Sovereign Gold Bonds (SGBs) are financial instruments issued by the Government of India, allowing individuals to invest in gold without the need to physically own it. Here are some key points about Sovereign Gold Bonds in India:
SGBs are issued by the Reserve Bank of India (RBI) on behalf of the Government of India. The bonds are denominated in grams of gold with a minimum investment of one gram.
Apart from the potential for capital appreciation based on the prevailing market price of gold, SGBs also offer a fixed rate of interest on the initial investment amount. The interest is paid semi-annually and is taxable.The Bonds bear interest at the rate of 2.50 per cent (fixed rate) per annum on the amount of initial investment.
SGBs have a tenure of eight years with an option to exit after the fifth year. The bonds are also tradable on stock exchanges, providing liquidity to investors who wish to sell them before maturity.
Capital gains arising from the transfer of SGBs are exempt from capital gains tax if held till maturity. Additionally, the indexation benefit is provided to long-term capital gains arising from the transfer of SGBs..

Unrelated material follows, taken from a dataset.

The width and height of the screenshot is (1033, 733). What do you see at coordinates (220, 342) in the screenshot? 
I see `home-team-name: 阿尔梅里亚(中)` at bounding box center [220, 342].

The government periodically opens subscription windows for SGBs, during which investors can apply for the bonds through designated banks, Stock Holding Corporation of India Ltd. (SHCIL), designated post offices, or through their demat accounts.z
SGBs are backed by the Government of India, making them a relatively safe investment option compared to physical gold.
Since SGBs are held in electronic form, investors do not have to worry about the storage and security concerns associated with physical gold.
The interest rates on SGBs are announced by the government prior to each subscription period and are generally linked to the prevailing market rates.
While SGBs offer protection against risks associated with physical gold like theft and impurity, they are still subject to fluctuations in the price of gold in the market.
Investors have the option to redeem the bonds prematurely after the lock-in period of five years, with the redemption price based on the prevailing market price of gold. There's also a provision for premature redemption for senior citizens after the lock-in period, under certain conditions.
SGBs provide a convenient and efficient way for individuals to invest in gold while also earning interest on their investment. However, investors should consider their investment objectives, risk tolerance, and tax implications before investing in SGBs.